Statement of Purpose The impact of a motor vehicle crash (MVC) on health can have effects beyond injuries treated immediately following the crash. Understanding the long-term effects of an MVC can help develop programs to assist injured persons while having minimal impact on the healthcare system.

Methods We probabilistically linked MVC records from 2011 and 2015 to emergency department (ED) and hospital discharge (inpatient) records from 2010 to 2016. To assess the long-term impact of an MVC, ED and inpatient visits up to a year following the data of the crash were considered matches. ED and inpatient visits in the year preceding the crash were also linked to use as a comparison of healthcare utilization before the event.
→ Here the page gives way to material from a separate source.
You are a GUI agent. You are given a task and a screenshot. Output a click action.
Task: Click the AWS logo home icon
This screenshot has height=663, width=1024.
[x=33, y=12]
Several confounders were assessed for their impact on post-crash healthcare usage, including age, sex, injury severity, and comorbidities identified on the hospital record at the time of the crash.

Results There were 652,486 persons involved in MVCs, of these 68,546 (10.5%) persons linked to an ED or inpatient record associated with their MVC and comprised our study population. A higher percentage of persons had hospital treatment in the year following their crash compared to the year before [19,568 (28.5%) vs. 16,500 (24.1%), McNemar’s p-value<0.001). Increased hospitalization usage was consistent across all ages, sexes, and comorbidities. However, post-MVC healthcare resulted in higher median charges (p<0.001) and lengths of stay (LOS) (p<0.001). This relationship increased with age where those 65–89 years had pre-MVC median charges of $3,497 and LOS of 2 but post-MVC median charges of $4,330 and LOS of 5 (p<0.001). Similarly, those with comorbidities experienced higher post-MVC charges ($3,380 pre vs. $4,362 post, p<0.001).

Significance of Contributions MVCs have an impact beyond the event itself. Those who are most fragile, such as older persons and those with comorbidities, may be differentially impacted.